For PBSPro, just change slurm with pbspro. The symbolic link can also be generated manually using the ln as follow:

ln -srf $VVG_REPODIR/etc/snakemake-profiles/slurm/99-snakemake-profile $VVG_BASEDIR/etc/bashrc.d/

For other workload manager, a manual setup of the profile can be performed following the instructions in the section here.

The NGS-Pipeline also provides several pre-set profiles that can be used for non-HPC/cluster system such as laptops/desktop or stand-alone workstations. The following table lists the location of the profiles

Adding Additional Flags for Job Submission

Some workload manager require additional flags in their job script submission in order for proper execution of the job script. For example, PBSPro in a system might require additional flags to access the shared file system, such as -l storage:shared_fs. To inject additional flags for job script submission, create a resource file in $VVG_BASEDIR/etc/bashrc.d/95-cluster-extra-flags with the following content:

SNAKEMAKE_CLUSTER_EXTRA_FLAGS="-l storage:shared_fs"

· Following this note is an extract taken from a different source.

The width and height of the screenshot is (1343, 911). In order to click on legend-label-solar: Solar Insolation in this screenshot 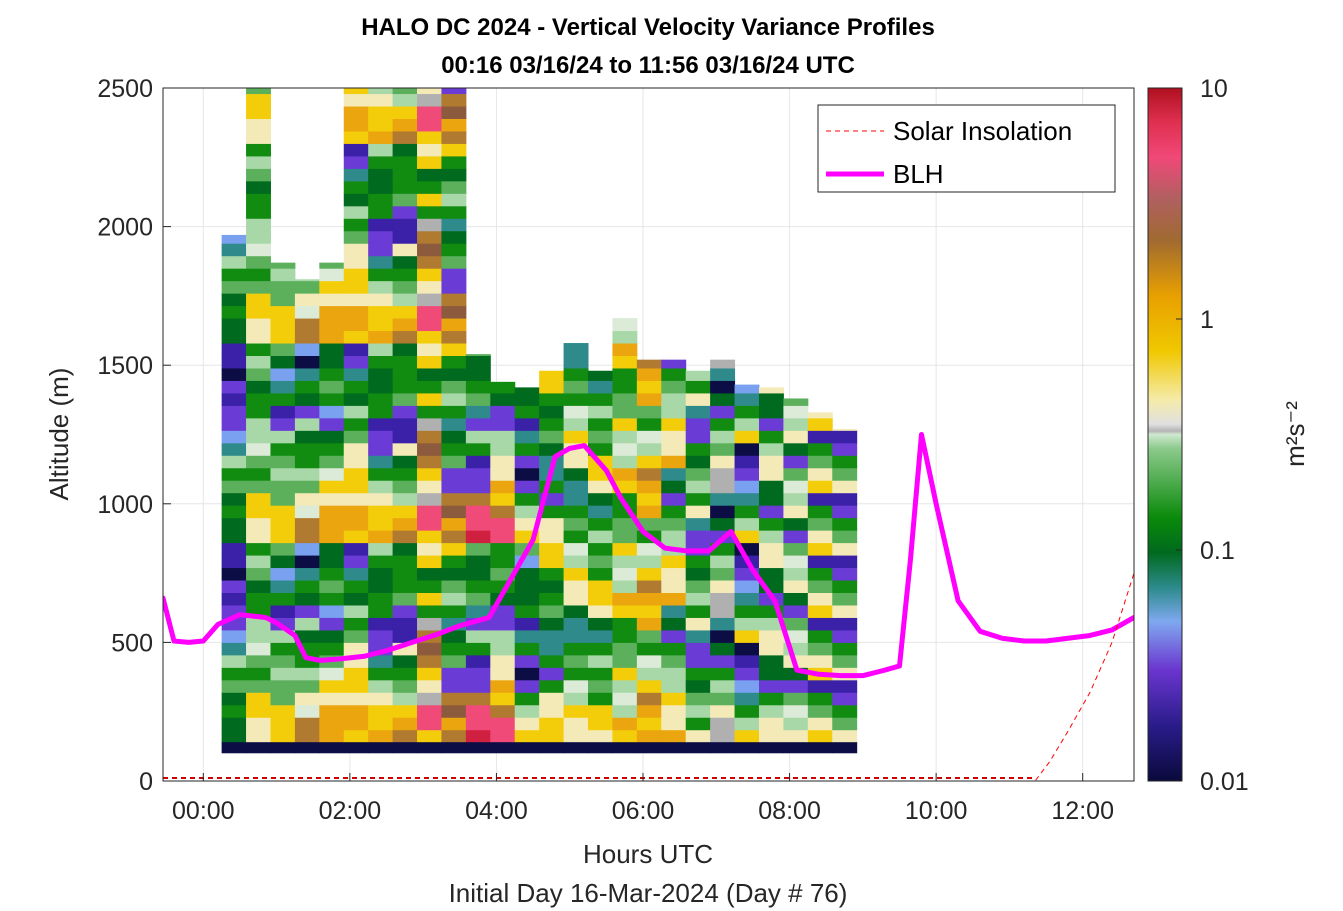, I will do `click(982, 131)`.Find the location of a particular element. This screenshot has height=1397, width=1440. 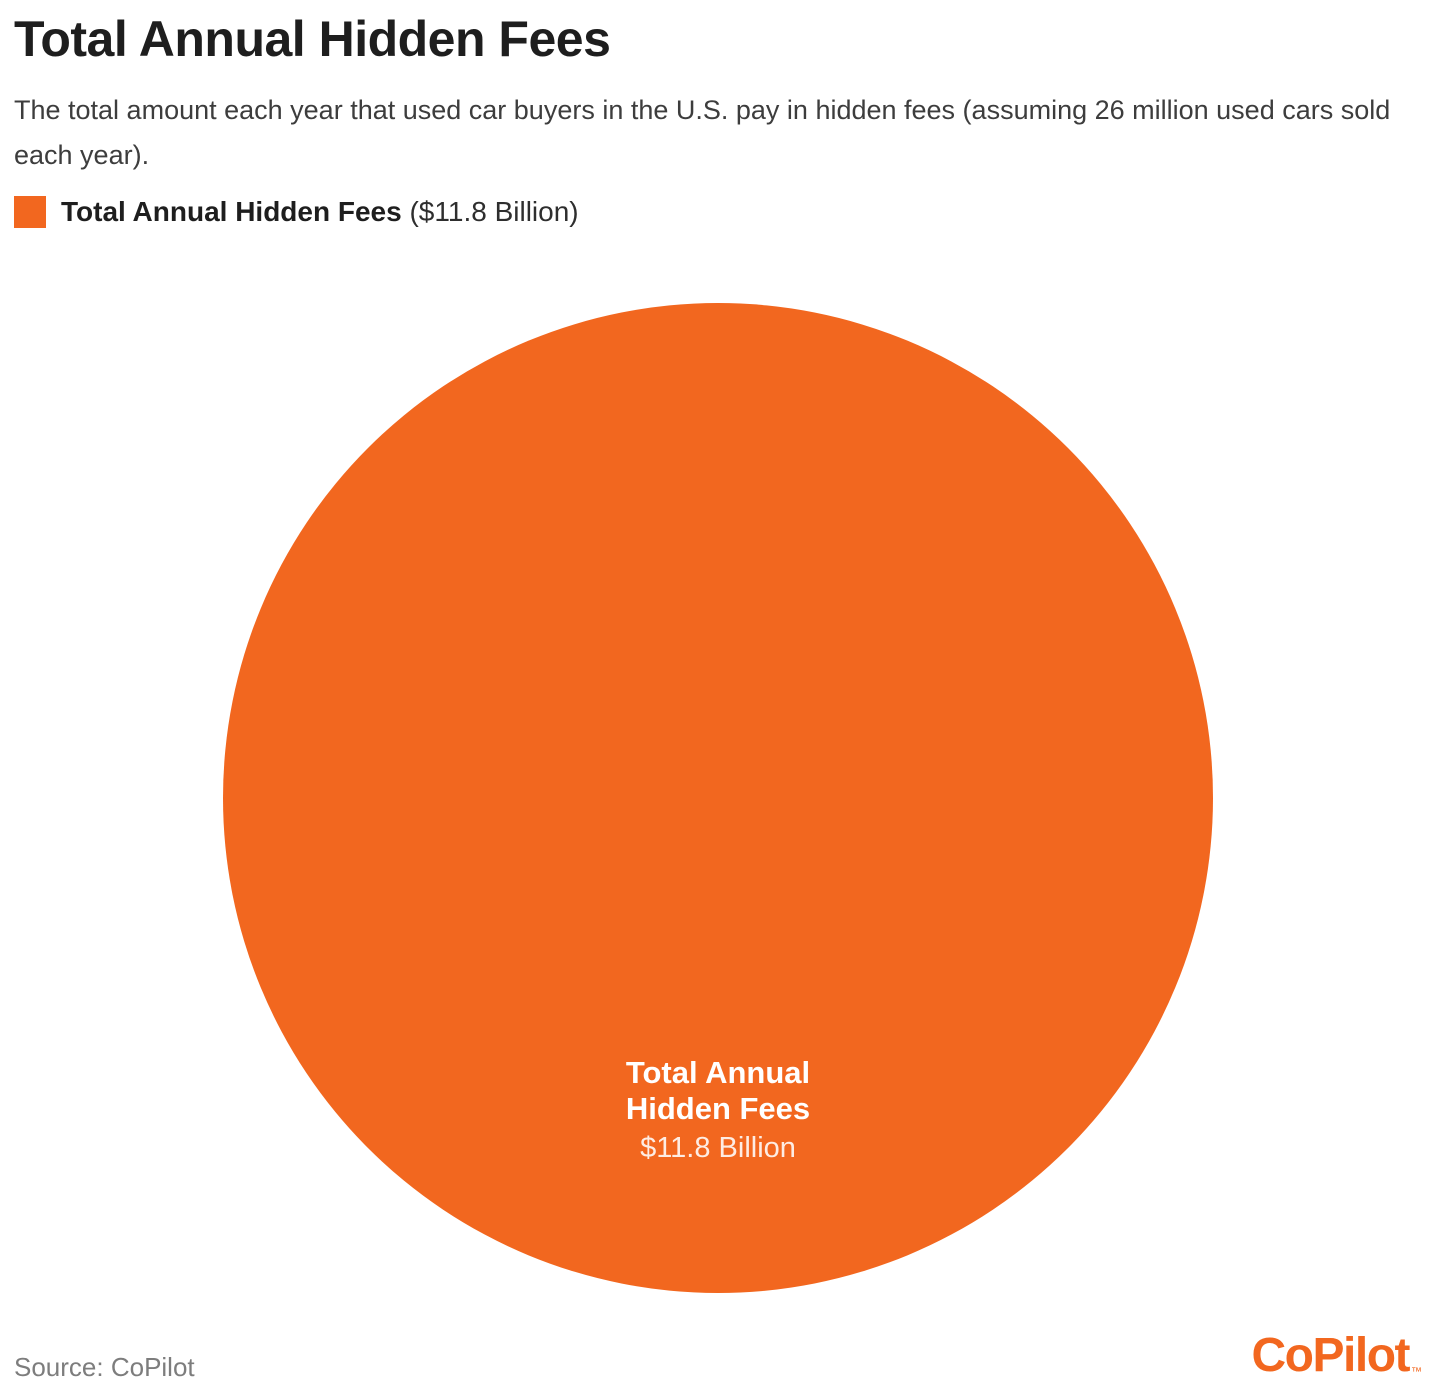

trademark-mark: ™ is located at coordinates (1416, 1372). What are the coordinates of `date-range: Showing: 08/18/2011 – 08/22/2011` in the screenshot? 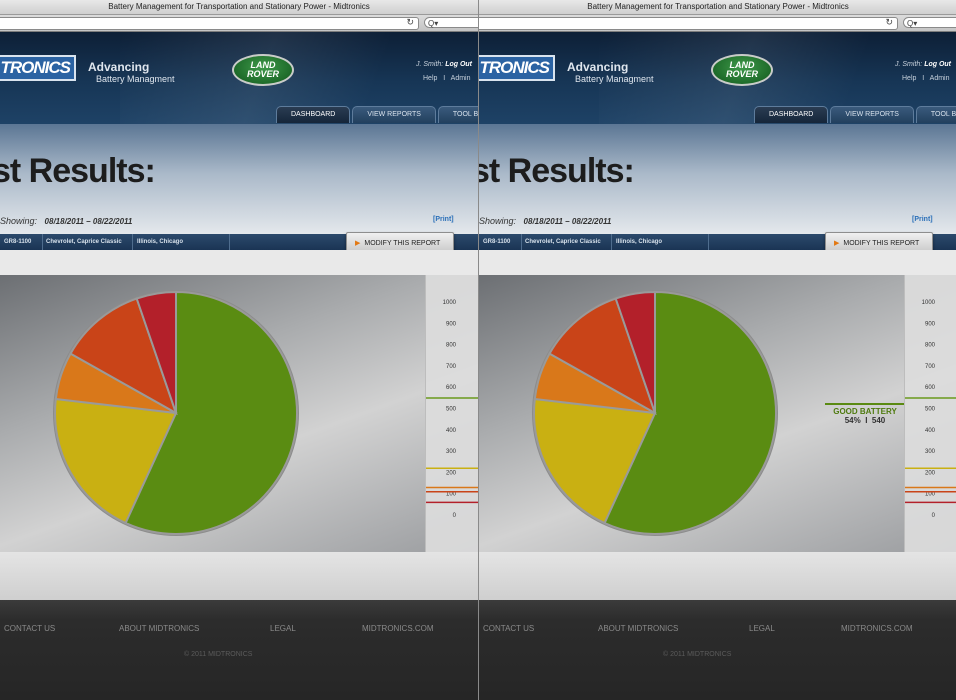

Reactivate the NGS-Pipeline enviroment, and check whether the environment has been properly set using the following command:

echo ${SNAKEMAKE_CLUSTER_EXTRA_FLAGS}

If the above command does not show the argument flags, double check the location of the newly-created resource file.

Note

The actual argument flags to set in the SNAKEMAKE_CLUSTER_EXTRA_FLAGS will depend on the workload manager. Please consult the documentation of the respective workload manager or consult the administrators of the HPC/cluster system.

Manual Setup for Snakemake Cluster Profile

The pipeline relies on vivaxGEN Base Utility to provide the necessary directory layout, environment setting and cluster profile settings. In case that the workload manager installed in your system is not supported out of the box by vvg-base (which is currently SLURM and PBSPro), please consult this document to set up the profile manually.

Uninstalling the Pipeline

To uninstall the pipeline, remove the whole installation directory of the pipeline (i.e. $VVG_BASEDIR).